In our case, the nightly ETL accumulated each day’s data in the staging table, and at month-end we did the exchange with the current month’s partition. During the month, daily data went into the p_max partition (the catch-all) and was then consolidated with a monthly exchange.
📊 Data lifecycle management #
With partitioning, lifecycle management becomes trivial. After three years, the oldest partition can be:
- compressed:
ALTER TABLE fact_vendite MODIFY PARTITION p_2023_01 COMPRESS FOR QUERY HIGH; - moved to slower storage:
ALTER TABLE fact_vendite MOVE PARTITION p_2023_01 TABLESPACE ts_archivio; - dropped entirely:
ALTER TABLE fact_vendite DROP PARTITION p_2023_01;
Dropping a partition is instantaneous — it’s a data dictionary operation, not a row-by-row delete. Compare that with a DELETE FROM fact_vendite WHERE data_vendita < DATE '2023-02-01' on 48 million rows: minutes of processing, tons of redo log, and a table full of reclaimable space that needs a reorganize.
In the retail project, the policy was: 3 years online compressed, then drop. Every first of the month, a scheduled job created the new partition and, if needed, dropped the one from 37 months ago. Fully automatic.
🎯 What partitioning doesn’t solve #
Partitioning is not a magic wand. It doesn’t replace indexes — if the query doesn’t filter on the partition key, pruning doesn’t kick in and the database reads all partitions. It doesn’t improve queries that already use an efficient index on a few rows. And it adds management complexity: partitions to create, monitor, compress, and drop.
But for a fact table in a data warehouse — where data is chronological, queries filter by time period, and volumes grow every day — range partitioning by date is not optional. It’s an architectural requirement.
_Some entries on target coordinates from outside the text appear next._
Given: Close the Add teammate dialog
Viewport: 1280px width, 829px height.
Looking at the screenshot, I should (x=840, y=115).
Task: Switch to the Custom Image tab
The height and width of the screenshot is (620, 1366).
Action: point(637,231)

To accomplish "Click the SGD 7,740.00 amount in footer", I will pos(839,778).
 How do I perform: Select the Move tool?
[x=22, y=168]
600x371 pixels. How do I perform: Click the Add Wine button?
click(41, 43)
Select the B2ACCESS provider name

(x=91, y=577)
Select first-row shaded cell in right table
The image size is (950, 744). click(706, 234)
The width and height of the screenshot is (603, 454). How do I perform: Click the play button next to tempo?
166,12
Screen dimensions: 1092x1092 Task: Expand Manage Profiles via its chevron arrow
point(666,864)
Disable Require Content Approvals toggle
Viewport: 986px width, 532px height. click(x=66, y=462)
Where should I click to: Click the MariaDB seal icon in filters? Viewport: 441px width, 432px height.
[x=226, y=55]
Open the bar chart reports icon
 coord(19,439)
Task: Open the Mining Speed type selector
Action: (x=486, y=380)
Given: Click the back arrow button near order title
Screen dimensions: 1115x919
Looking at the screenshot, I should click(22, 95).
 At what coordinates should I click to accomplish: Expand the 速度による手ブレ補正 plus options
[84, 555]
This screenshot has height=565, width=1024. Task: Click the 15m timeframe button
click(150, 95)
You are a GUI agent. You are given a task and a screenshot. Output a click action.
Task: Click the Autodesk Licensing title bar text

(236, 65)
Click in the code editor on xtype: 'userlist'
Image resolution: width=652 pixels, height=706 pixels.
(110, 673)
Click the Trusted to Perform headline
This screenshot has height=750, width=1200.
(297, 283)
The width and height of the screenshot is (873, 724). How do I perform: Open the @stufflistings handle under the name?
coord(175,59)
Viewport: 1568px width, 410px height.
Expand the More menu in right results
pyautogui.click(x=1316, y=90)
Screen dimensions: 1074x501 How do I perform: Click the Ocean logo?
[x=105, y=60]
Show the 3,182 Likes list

The colleague with the 12-minute report didn’t have a hardware problem or badly written queries. He had a table that had grown past the point where the lack of physical structure becomes a bottleneck. Partitioning put things back in their place: 40 seconds, and not a single row read needlessly.
Glossary #
Range Partitioning — A partitioning strategy that divides a table into segments based on value ranges of a column (typically a date). Each partition holds rows whose value falls within the defined range.
Exchange Partition — An Oracle DDL operation that instantly swaps data segments between a non-partitioned table and a partition, without physically moving any data. Used in data warehouses for zero-impact bulk loads.
Partition Pruning — An automatic Oracle optimizer mechanism that excludes irrelevant partitions during query execution, reading only those matching the WHERE predicate.
Fact table — The central table in a star schema containing the business’s numeric measures (amounts, quantities, counts) and foreign keys to dimensional tables.
Full Table Scan — A read operation where the database traverses every block of a table without using indexes. Efficient on large volumes when selectivity is low, costly when searching for few rows.